▶ Selected passage
Friday 26 September 2014

Dark Heresy: Tattered Fates - Session ??? - The Last Rays Of The Thirteenth Hour


It's been some time since we've last tackled an RPG session, and I do apologise for this. Truth be told I have tried to write this a good four or five times to keep things going, but i've been running into the same problem again and again: There was too much going on but the story was ultimately meaningless.

Allow me to explain, since the last Shadowrun campaign we have had another member join our merry band of roleplayers. The quality of these recorded sessions was bad enough as it was, many desperately need a re-write, and I honestly have great difficulty noting everything down during the three hour sessions we have each week. Adding one more character, one more voice to keep track of, has started to cause things to fall between the cracks, especially with the group near endlessly splitting off to do their own thing.

▶ Set tasks
1. According to the Dark Heresy blog post, how long are the group's weekly sessions?
2. The post's title line is split by dashes. List each separate part of the Dark Heresy blog post's title.
3. Continue the Dark Heresy session blog post from its last sentence.
The lines that come next have no connection to the blog post above.

▶ Source excerpt
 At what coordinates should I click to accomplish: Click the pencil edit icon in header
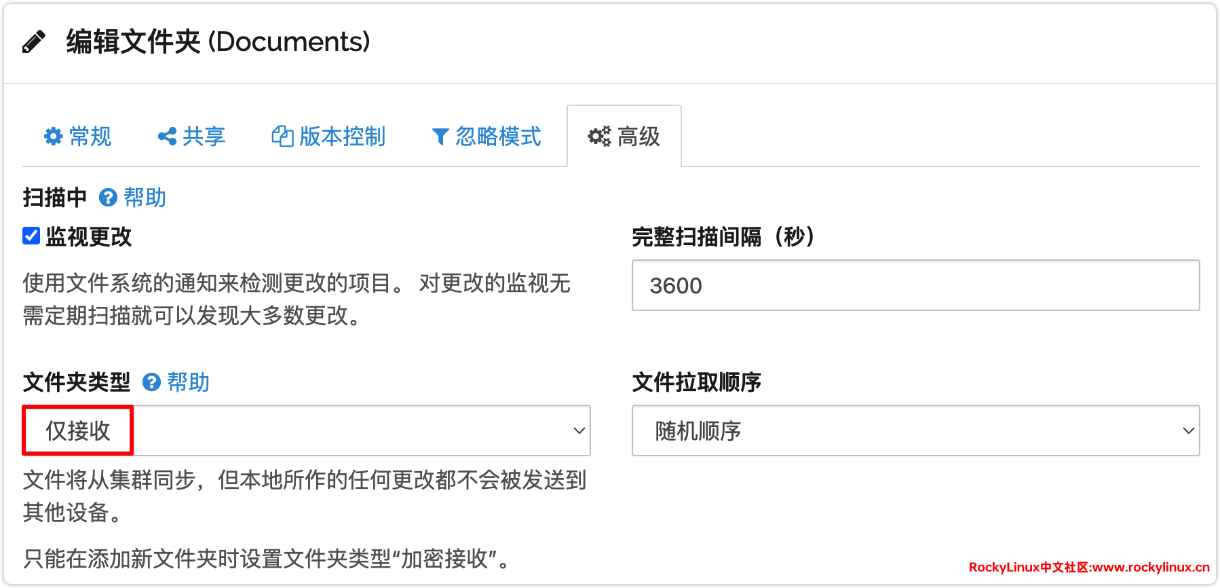[34, 42]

▶ Responses in order
1. They last three hours.

2.
- Dark Heresy: Tattered Fates
- Session ???
- The Last Rays Of The Thirteenth Hour

3.
The other problem is that Tattered Fates seems to be an exceptionally badly told campaign. While our GM has blamed himself for badly explaining it, I honestly cannot see how it would work well. The party was treated like chumps, having all our equipment stolen without any tests to resist knock-out drugs, and we're then thrown into a plot we cannot hope to effect. The entire story revolves around two heretical groups wanting to use the Steel Clock for themselves, and the party can do nothing to actually stop them until the end. Just about the entire campaign is spent learning about Erasmus Haarlock, a character who never bothers to put in any kind of appearance, and the few times we did try to go after the villains it amounted to nothing. One was completely invincible and could apparently teleport to wherever he wanted to go in order to avoid us, the other would occasionally show up in crowds, laugh evilly and then disappear up his own arse for the next several sessions.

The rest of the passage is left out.